Dale Earnhardt Jr. narrated a video tribute that traced Busch’s improbable start at 16 in the Craftsman Truck Series and the relentless arc of a 22-year pursuit of excellence.
It ended with Busch explaining why winning races never gets old: “because you never know when the last one is.”
That sentence lingers because it applies far beyond a racetrack. Busch hated to lose, not out of spite, but out of respect for the opportunity. He wanted to be considered among the greatest, and he worked toward that goal every single day.
The lesson is not about trophies; it is about standards. Showing up prepared, competing honestly, and emptying the tank regardless of conditions is a character choice.
Earlier this week I spoke with a father wrestling with expectations for his children. He said he wants them to do their best. If an A is within reach, pursue it. If a C is the best they can do, accept it, provided the effort was real.
That wisdom mirrors Busch’s ethic. Results matter, but integrity in the attempt matters more. Effort is the one thing we can always control.
Six years ago, the world changed as cumulative COVID-19 deaths reached 100,000. Overnight we scattered into isolation, meeting on screens and learning to live apart. Social media filled the gaps, clustering us into like-minded groups curated by algorithms. When disagreement felt uncomfortable, we unfollowed others. Community became convenient — not courageous.
The consequences show up everywhere. We are more tribal, keeping company with those who think like us and avoiding the rest.
Returning to offices sparked rebellion as if the basic covenant of employment had vanished. Inflation pinched, resentment grew, and anxiety followed as automation and artificial intelligence threatened familiar roles.
Standards slipped as fairness became subjective and obligations felt optional.
Busch’s legacy offers a counterweight. Tenacity is not stubbornness; it is service to the moment. It is respecting teammates, competitors, and fans enough to give them your best. That mindset belongs in families, workplaces, and neighborhoods.
Being present, prepared, and accountable is how trust is rebuilt.
Service extends beyond our own circles. In trying times, communities depend on nonprofits that stand in the gap, feeding families, tutoring children, caring for seniors, and restoring hope. Supporting them with time, talent, and treasure is not charity; it is stewardship.

When we volunteer skills, mentor generously, or give consistently, we strengthen the social fabric frayed by distance and division.
The question is personal. How are you doing?
Are you modeling the discipline and grace your children and peers need? Excellence is contagious. So is apathy. Choosing the former requires daily decisions to listen across differences, to work with purpose, and to contribute beyond ourselves.
We can be better as a people if we remember why effort matters. Life, like racing, is uncertain. The green flag drops without warning, and the checkered flag arrives too soon. Do the work. Serve others. Race every lap like it could be the last.
Work is one of the primary places character is practiced. A fair day’s pay for a fair day’s work is not nostalgia; it is a promise that cuts both ways.

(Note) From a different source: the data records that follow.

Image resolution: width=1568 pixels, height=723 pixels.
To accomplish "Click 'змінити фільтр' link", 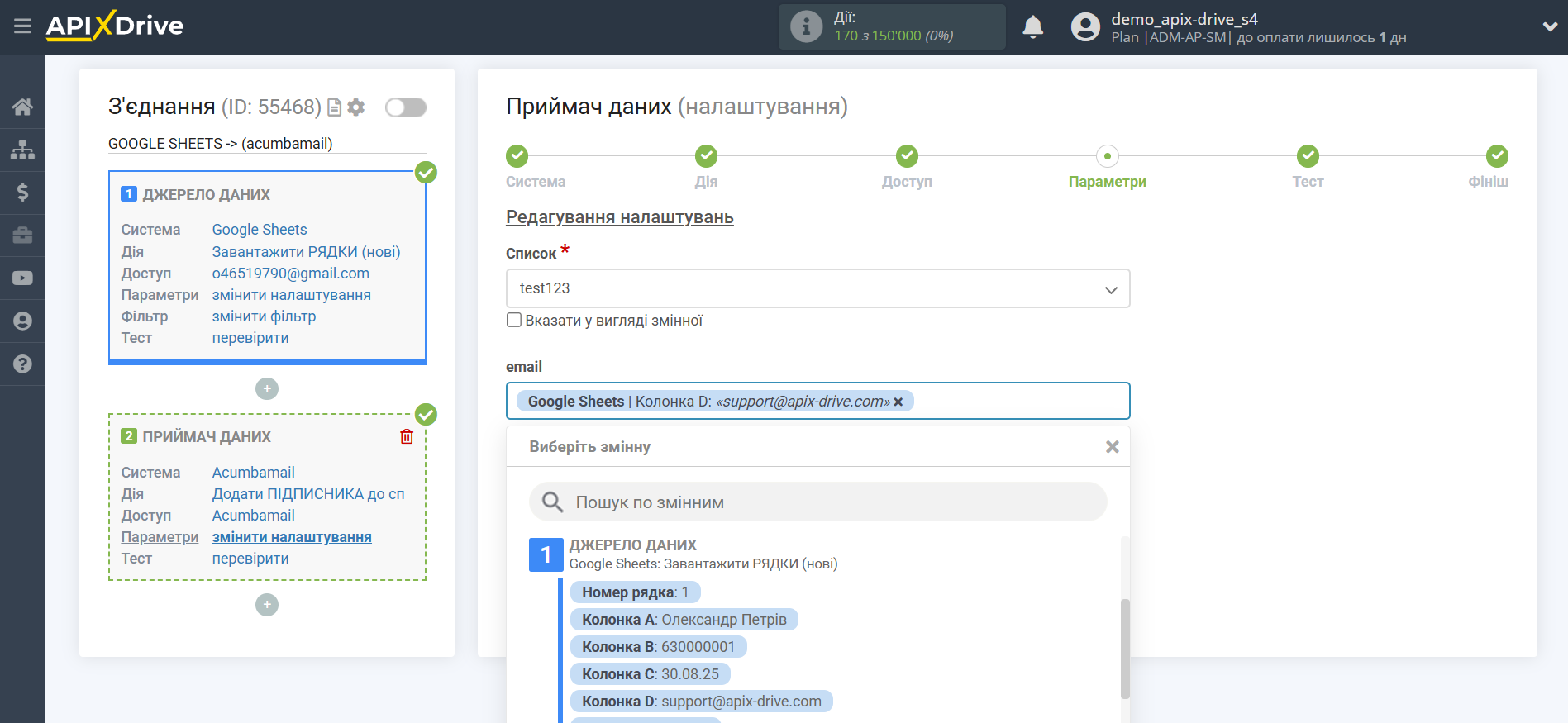I will pyautogui.click(x=264, y=316).
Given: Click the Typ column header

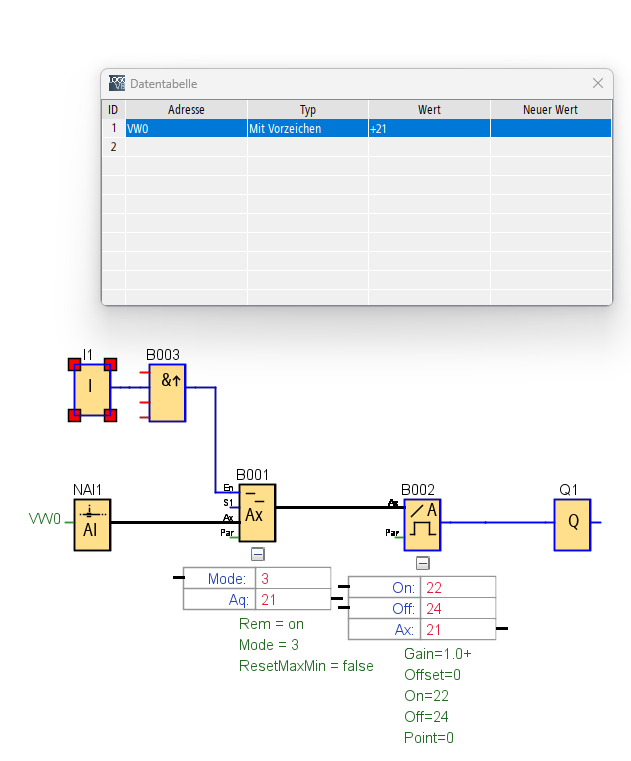Looking at the screenshot, I should pos(307,110).
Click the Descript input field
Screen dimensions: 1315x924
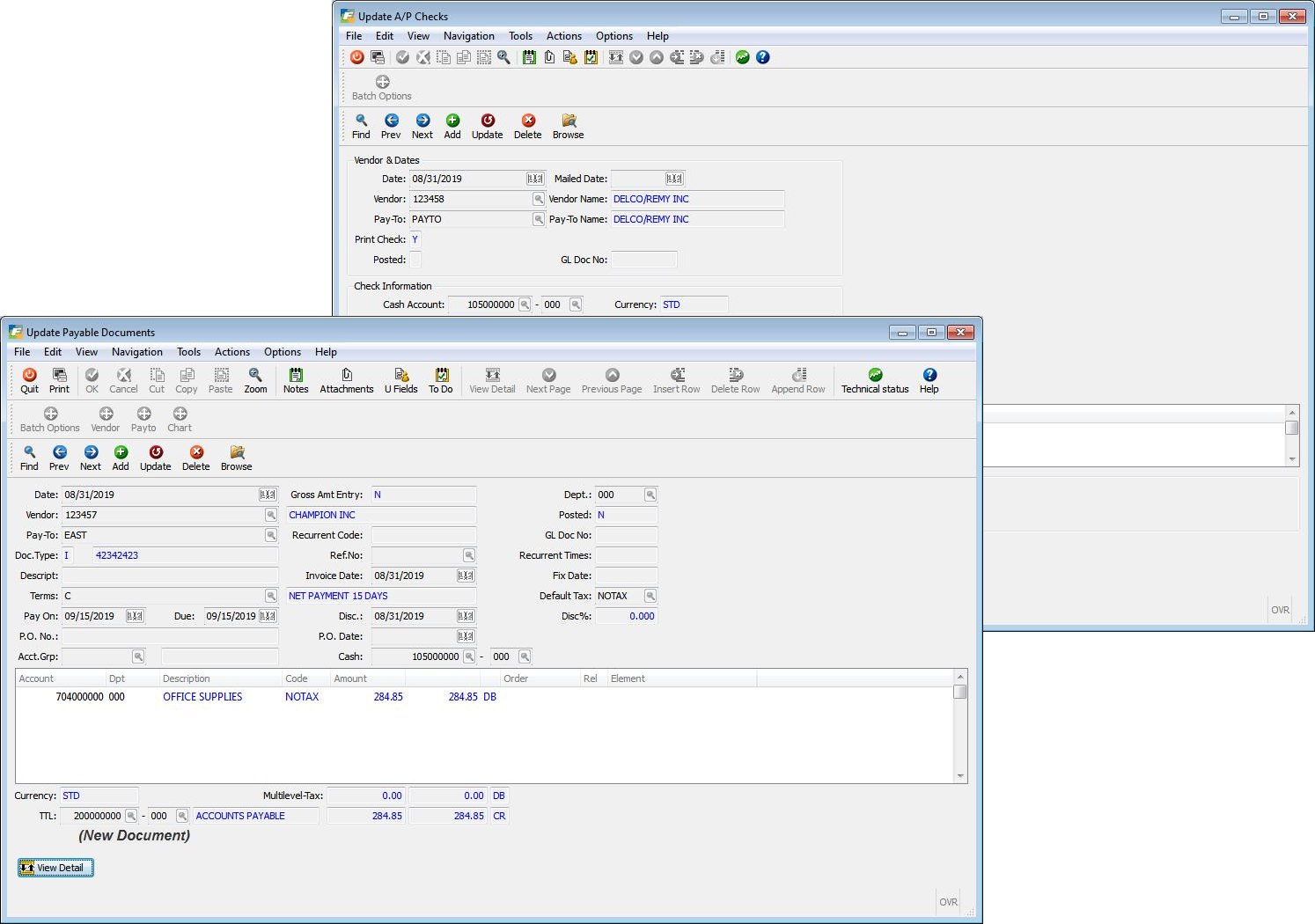(170, 576)
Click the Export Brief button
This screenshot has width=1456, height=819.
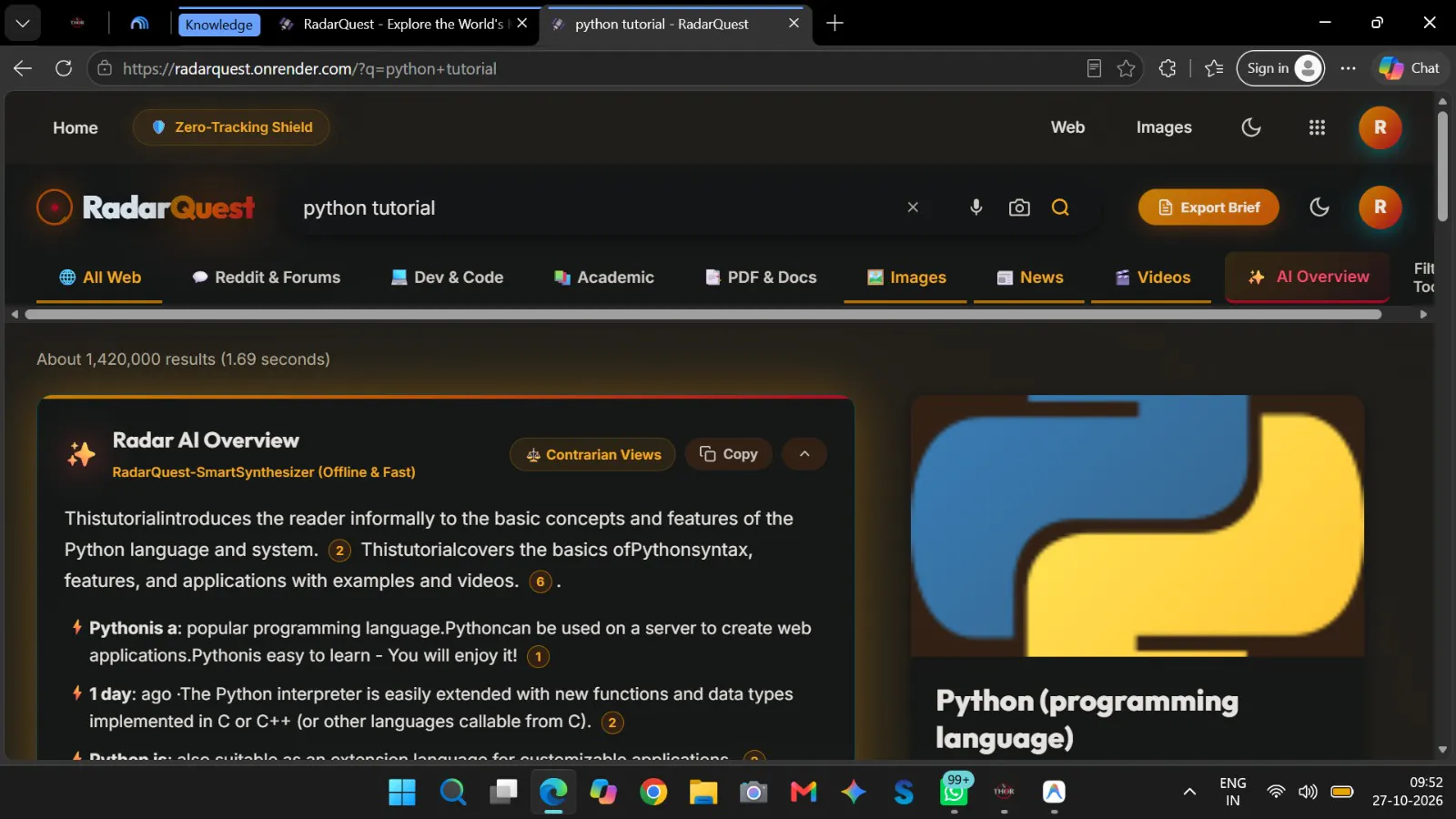[x=1208, y=207]
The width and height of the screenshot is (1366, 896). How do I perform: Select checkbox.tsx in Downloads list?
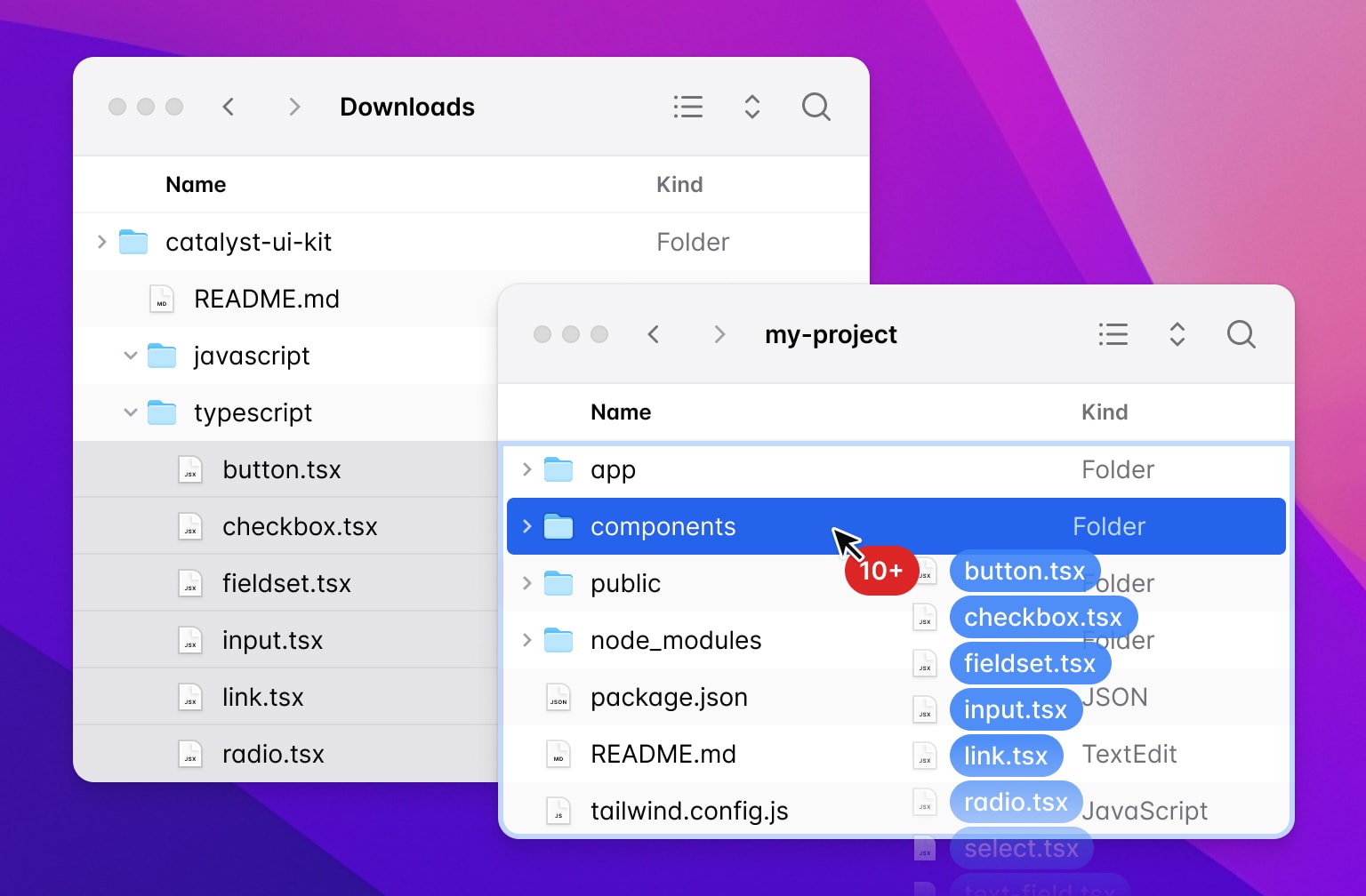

Employers owe clarity, safety, and respect. Workers owe effort, honesty, and accountability. When either side breaks the covenant, cynicism spreads. Rebuilding it starts with small, visible acts: arriving on time, preparing for meetings, coaching instead of complaining, and measuring success by outcomes that help customers and colleagues alike.
In a world anxious about replacement by machines, the most durable skills remain human ones — judgment, empathy, reliability, and the willingness to learn. Communities thrive when those skills are shared, especially with organizations doing hard work in hard places.
Donate hours to a food pantry, offer expertise to a shelter’s board, sponsor a student, or fund a scholarship. These investments multiply, restoring dignity and opportunity where they are needed most.
Leadership is rarely loud. It is consistent.
It shows up on ordinary days, chooses collaboration over contempt, and treats differences as data, not threats. When we practice that posture, workplaces heal, families steady, and neighbors rediscover common ground worth protecting together.
Standards matter, especially right now.
On a quiet night after a long day, a father tightens a loose bike chain, steps back, and smiles as his child rides off steady and confident.
Jack Browne is a community activist and former technology executive who believes in the power of connection, service, and lifelong learning.